Lake Biwa – Japan

 

Lake Biwa evolved from a tiny lake formed approx. 4 million years ago - it is the Methuselah among our living lakes (but Baikal is 6 times as old!). It has a surface area of 670 square kilometres, and is located near Kyoto in the middle of the largest Japanese Island Honshu. Lake Biwa is an important relay point for migratory birds including ducks, and thus became a designated wetland of the Ramsar Convention in 1993.

The bio-diversity of this region is very rich: about 500 species of plants and 500 species of animals have been recorded. More than 400 brooks and rivers flow into Lake Biwa. In recent years, more than 30 million people visited the Lake area annually.
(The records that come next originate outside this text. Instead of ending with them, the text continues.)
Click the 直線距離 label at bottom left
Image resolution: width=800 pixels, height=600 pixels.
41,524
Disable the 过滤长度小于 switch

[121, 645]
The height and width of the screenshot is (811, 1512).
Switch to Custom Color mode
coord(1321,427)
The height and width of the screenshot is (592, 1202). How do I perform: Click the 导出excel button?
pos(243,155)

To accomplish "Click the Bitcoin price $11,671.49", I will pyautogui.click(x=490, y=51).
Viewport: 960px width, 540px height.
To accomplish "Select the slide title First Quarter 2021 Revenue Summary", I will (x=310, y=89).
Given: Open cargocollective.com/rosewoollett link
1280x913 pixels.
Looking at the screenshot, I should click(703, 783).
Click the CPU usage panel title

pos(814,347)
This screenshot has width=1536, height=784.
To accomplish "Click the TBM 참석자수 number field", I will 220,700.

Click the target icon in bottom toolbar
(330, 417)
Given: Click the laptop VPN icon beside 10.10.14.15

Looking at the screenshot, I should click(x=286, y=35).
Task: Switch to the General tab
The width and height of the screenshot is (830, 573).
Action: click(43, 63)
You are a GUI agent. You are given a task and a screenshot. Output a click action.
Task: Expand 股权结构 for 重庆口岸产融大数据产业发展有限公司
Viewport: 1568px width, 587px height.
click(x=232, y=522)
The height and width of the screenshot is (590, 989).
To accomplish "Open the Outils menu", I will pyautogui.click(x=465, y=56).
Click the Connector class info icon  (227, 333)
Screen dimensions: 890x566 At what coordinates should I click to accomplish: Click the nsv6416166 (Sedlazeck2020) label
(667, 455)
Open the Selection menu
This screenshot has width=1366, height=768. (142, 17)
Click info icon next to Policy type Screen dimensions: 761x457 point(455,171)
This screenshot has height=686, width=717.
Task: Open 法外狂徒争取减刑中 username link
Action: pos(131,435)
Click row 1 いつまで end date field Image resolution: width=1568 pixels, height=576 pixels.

Lake Biwa water is used as drinking water for 14 million people and for irrigation purposes.

 

The rapid economic development that began in the 1960s led to drastic changes, and in the late 1970s the Shiga Prefecture started programmes to clean the water.

Today both official and private nature protection associations work closely together developing sustainable development schemes for the benefit of the local people as well as the fauna and flora of the Lake Biwa region.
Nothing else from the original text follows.